*** Opening MATERIAL SHOWN ***

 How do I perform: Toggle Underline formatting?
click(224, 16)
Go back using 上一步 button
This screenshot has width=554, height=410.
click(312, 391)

*** Closing MATERIAL SHOWN ***

All the lines above need to be printed again, exactly.

[EXERCISE OUTPUT]:
 How do I perform: Toggle Underline formatting?
click(224, 16)
Go back using 上一步 button
This screenshot has width=554, height=410.
click(312, 391)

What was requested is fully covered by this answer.